__Exercise__. Find "The height and", then copy its line and every later line of the entries exactly through the end, leaving all pictures out.

__Provided records__.
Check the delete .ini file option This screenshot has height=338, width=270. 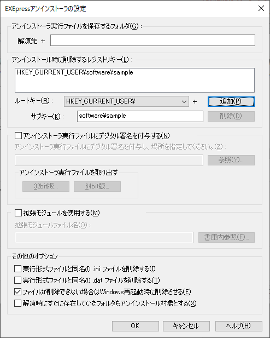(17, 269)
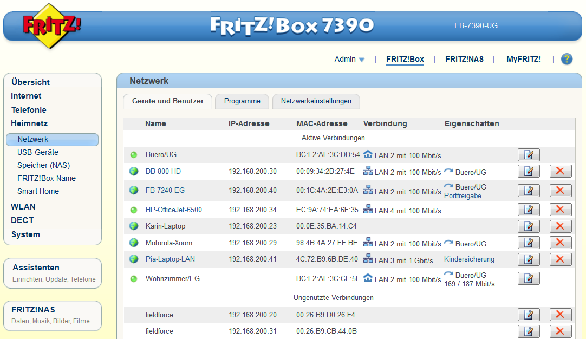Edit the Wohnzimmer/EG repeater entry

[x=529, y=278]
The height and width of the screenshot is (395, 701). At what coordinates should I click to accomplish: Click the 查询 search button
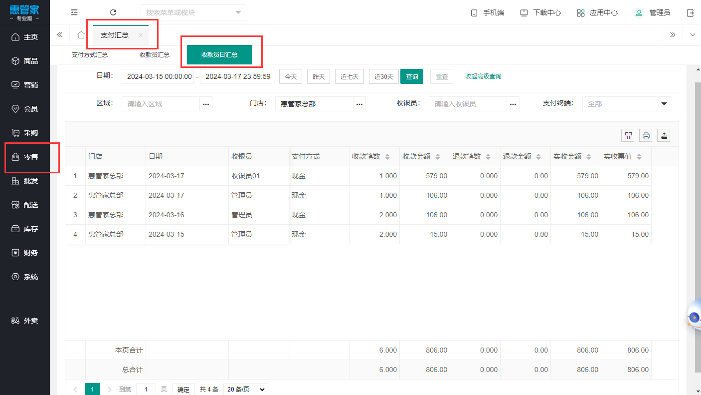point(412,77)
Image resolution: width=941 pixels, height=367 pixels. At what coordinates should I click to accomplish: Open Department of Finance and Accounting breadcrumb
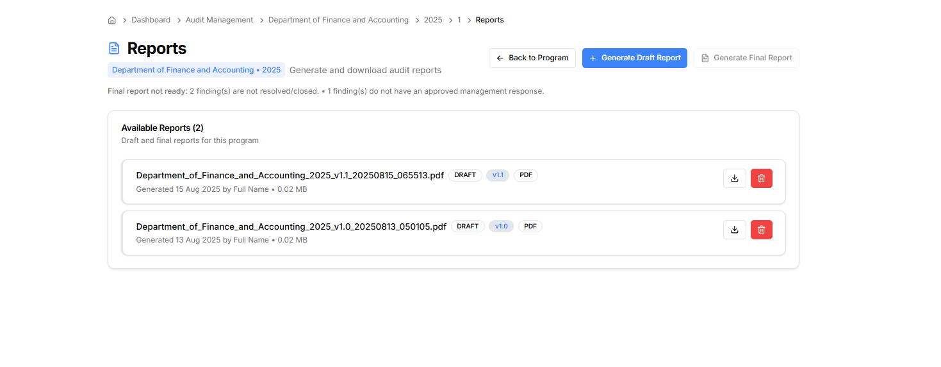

__Expected answer__.
The height and width of the screenshot is (395, 701). At what coordinates should I click to accomplish: Click the 查询 search button
point(412,77)
Image resolution: width=941 pixels, height=367 pixels. At what coordinates should I click to accomplish: Open Department of Finance and Accounting breadcrumb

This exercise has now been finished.